The concierge hadn’t lied; it was a wonderful landscape, especially when I turned off the highway and drove along the coast. Middle-aged Cubans worked while their strapping young people danced for the busloads of tourists who saw it fit to stop along the water. The only thing that diminished the surreality of continued existence was the constant shuttering sound of camera phones pining to immortalize moments they probably share with thousands of others. My panetela burned smoothly and I was driving against the sun so the darkness burned away with every kilometre I put behind me.

Some people don’t leave the resort the entire time. What’s the point of that?

I pulled over at a café and had something they called an American Destroyer, and when I told them I was Canadian they just laughed and said it would destroy me anyway. It was Havana Club mixed with a pineapple smoothie. I rested while smoking another panetela. Squinting as I watched the sun rays bounce off the red hood of the Chevy.

When it was time to hit the road again I pulled into a gas station to ask for directions because I was afraid I missed that U-turn at the bus station or wherever. I had a coffee. They only drink it black. There are no frappuccinos or foamy flavoured drinks. Things are simpler. The contempt with which the café owner looked at a young German man who asked for milk because the coffee was too strong kept me entertained for hours. I still had ways to go.

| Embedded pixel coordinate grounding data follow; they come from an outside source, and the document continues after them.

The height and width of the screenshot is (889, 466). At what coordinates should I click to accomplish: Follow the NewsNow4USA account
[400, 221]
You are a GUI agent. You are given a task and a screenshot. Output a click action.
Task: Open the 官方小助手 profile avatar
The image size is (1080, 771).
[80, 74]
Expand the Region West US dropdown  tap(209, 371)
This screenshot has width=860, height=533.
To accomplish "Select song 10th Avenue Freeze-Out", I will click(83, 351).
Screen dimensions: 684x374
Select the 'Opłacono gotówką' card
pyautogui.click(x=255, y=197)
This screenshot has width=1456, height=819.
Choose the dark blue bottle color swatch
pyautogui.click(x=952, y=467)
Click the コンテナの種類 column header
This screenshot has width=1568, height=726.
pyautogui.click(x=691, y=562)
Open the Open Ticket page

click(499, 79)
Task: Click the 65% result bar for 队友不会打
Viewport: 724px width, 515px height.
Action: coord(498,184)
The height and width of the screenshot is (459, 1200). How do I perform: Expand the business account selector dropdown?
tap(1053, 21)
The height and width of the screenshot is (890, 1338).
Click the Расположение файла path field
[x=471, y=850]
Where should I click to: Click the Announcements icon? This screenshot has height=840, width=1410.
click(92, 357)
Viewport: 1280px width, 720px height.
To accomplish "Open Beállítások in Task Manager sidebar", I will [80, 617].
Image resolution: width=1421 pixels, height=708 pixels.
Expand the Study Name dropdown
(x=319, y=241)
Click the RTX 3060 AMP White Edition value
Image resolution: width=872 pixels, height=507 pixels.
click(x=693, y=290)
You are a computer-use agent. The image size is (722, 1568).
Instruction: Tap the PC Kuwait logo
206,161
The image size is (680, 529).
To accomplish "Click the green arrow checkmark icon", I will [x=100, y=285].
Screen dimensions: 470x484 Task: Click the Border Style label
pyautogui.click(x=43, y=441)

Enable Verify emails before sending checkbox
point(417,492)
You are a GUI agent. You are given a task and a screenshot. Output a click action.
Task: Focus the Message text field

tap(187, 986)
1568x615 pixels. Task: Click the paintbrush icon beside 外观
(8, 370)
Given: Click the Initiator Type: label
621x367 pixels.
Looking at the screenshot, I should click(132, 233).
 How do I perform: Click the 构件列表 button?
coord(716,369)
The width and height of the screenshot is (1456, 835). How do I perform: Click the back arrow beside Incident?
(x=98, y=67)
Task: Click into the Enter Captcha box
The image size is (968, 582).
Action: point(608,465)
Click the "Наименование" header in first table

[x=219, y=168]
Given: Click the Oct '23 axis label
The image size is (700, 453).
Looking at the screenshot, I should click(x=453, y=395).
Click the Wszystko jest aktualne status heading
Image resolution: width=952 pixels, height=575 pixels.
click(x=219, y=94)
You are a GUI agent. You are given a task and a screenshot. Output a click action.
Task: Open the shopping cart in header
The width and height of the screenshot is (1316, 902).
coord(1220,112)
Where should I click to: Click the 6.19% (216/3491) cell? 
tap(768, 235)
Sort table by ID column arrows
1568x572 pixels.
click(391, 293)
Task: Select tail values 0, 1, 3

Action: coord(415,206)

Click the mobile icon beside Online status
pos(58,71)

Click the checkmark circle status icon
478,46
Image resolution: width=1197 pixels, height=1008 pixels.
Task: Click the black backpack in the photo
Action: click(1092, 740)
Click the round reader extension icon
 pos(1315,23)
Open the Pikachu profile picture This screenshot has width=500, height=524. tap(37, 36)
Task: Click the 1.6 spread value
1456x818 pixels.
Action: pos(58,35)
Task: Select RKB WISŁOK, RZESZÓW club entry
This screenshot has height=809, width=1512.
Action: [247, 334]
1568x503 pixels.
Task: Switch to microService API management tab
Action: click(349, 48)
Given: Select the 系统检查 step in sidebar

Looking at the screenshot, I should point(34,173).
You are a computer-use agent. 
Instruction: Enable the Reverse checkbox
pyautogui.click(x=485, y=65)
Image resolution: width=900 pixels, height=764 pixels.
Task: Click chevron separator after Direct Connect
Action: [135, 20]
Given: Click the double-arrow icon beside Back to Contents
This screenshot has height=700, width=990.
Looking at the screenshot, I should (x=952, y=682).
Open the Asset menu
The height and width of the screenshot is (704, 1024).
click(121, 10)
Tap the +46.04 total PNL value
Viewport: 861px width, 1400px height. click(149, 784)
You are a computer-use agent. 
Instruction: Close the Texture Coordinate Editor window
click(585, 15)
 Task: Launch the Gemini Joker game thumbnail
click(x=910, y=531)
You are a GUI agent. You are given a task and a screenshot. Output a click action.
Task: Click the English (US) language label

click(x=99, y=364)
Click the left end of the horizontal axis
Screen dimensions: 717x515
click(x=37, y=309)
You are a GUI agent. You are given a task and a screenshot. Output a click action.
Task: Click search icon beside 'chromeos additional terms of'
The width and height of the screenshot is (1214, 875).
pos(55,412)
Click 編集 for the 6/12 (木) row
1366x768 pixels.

Approaching Havana I heard, whether real or hallucinating, the sounds of drums and street parties. I parked before I actually entered the city and rolled the top back up. In the city there was no need for the natives to frolic from store to store and buy things for the benefit of making the tourist feel safe and comfortable. They had, despite their globally morose situation, a deep elation, and though sometimes it was buried in their hearts, you could sense its presence. Most of them didn’t care which two celebrities were dating and at what bars they could be spotted. Seeing random people dance, sometimes couples, wasn’t something I saw every day in Toronto; I berated myself for appropriating their culture; it was unknown to me. New, rich, and full of wonder. I am pampered for even being in this situation and have this thought. They dance; we shop. It’s all the same feedback loop. Was I permitted to elevate their culture, romanticize it? I was sure that there were places here where conditions would be squalid; but then we had those in Toronto too….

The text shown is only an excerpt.